A work request is a formal document (digital or paper) that describes maintenance work that needs completed. A work request is the identification of work needed, issued by the customer to the maintenance department.
Overview
The maintenance department is home to workers that are skilled in the upkeep of facilities, grounds, equipment, vehicles, and other assets. They are the caretakers of property and, as a result, support a variety of customer needs. These needs can quickly add onto regular, scheduled work such as routine cleaning and preventive maintenance. In order to manage and validate all tasks, maintenance must operate with a clear workflow.
5 key elements to a work request:
- Requesting party: an individual person or department
- Issue: these can include leaky faucets, carpentry work, snow removal, landscaping, interior lighting renewal, tooling changeover, and vehicle repair
- Priority: low, medium, or high; due dates should be stated if known
- Location: specific area in facility and specific plant if there are multiple
- Budget: important for work planning and negotiations, accounting and finance records, and management approval
The more detailed a work request, the better. Detailed work requests help maintenance supervisors and managers turn a work request into a work order faster.
3 types of work requests
Work requests can be classified in several ways depending on the type of industry, size of business, and size of maintenance team. Some different types of maintenance requests are listed below.
1. By type of requestor
- Tenant request: HVAC stops working, running toilet, drywall repair
- Operator request: machine stops working, high scrap rates, fluid leaks
- Employee request: furniture relocation, change of office lights, carpet repair
2. By type of establishment
- School request: restrooms, classrooms, laboratories maintenance
- Park request: turf, landscaping, sign repair
- Industrial request: blast furnaces, boilers, food conveyor maintenance
3. By type of priority
- Discretionary (important but not mandatory): office painting, moving of furniture, cubicle upgrading
- Non-discretionary (mandatory)
- Emergency (associated with protecting lives or preventing loss of expensive assets): chemical spills, power failures, ice removal from walkways
- Urgent (associated with timeliness of work needed): restoration of hot water in a lavatory, air-conditioning repair, running urinals
- Routine: preventive maintenance activities, routine cleaning, lawn mowing
- Non-routine: in addition to emergency and urgent work, this also includes planned special projects
Example of a work request
Through UpKeep’s CMMS software, Food Packer ABC’s production manager submits a work request to their maintenance team with the following details:
- Work Request Title: Install New Food Packing Line
- Details: New packing line has been delivered with 12 pallets.

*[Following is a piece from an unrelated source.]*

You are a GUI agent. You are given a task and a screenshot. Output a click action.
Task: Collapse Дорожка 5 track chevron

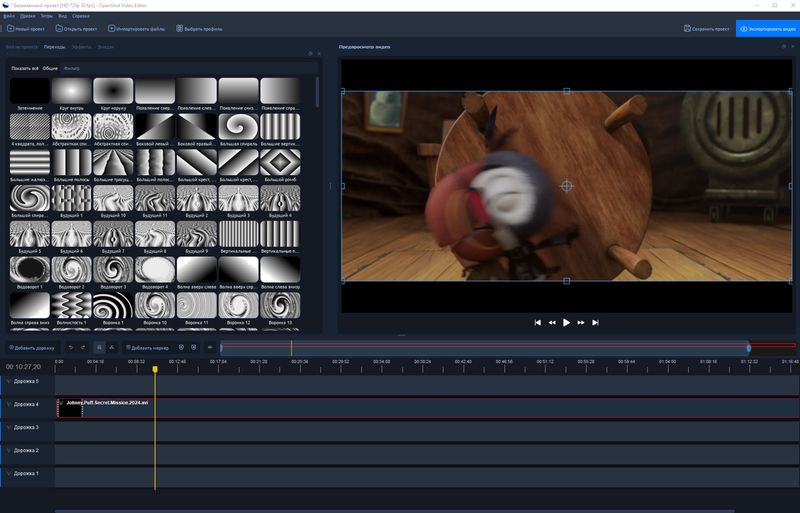tap(9, 381)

They are to be installed in the same processing room as 8 other lines. We are a month behind on this project and need additional capacity to deliver our customer requirements. Aim to complete assembly one week from receipt of this request. Remaining project budget is $3,000.
- Priority: High
In this example, the production manager is under pressure to get the company’s new packing line up and running within one week. The work request is submitted to maintenance with the goal of getting it converted to a work order. Certain parameters are included in the details and those need to be considered by maintenance before moving to the next step of the workflow.
The work request allows the maintenance department to ask the following questions:
- Can we perform the work within the requested timeline?
- Do we have the resources internally to complete the request?
- If we don’t have the internal resources, is the remaining budget sufficient to cover outsourcing costs?
- Do we have the assembly instructions?
- If we can’t complete within the requested time, when can we do it?
In this scenario, the type of request can be considered a non-routine request as it is a special project. That said, it is likely that the work request will be converted into a work order and the rest of the steps in the workflow will follow.
How work requests improve maintenance
Instead of everything being turned into a work order, work requests serve as a “regulator” between desired work and assigned work. Everything must pass through a filter, whether that’s the supervisor, manager, or someone else. It improves prioritization and organization.
In our example with Food Packer ABC, the specific benefit to maintenance is that the expectations are made clear in the details section of the work order. These come in the form of the reason for the urgency, desired completion timeline, and allocated budget. If all parameters can be met, the assigned maintenance person will approve the work request and convert it to a work order. If not all parameters can be met, then the assigned maintenance person will have to communicate what is achievable with the requestor.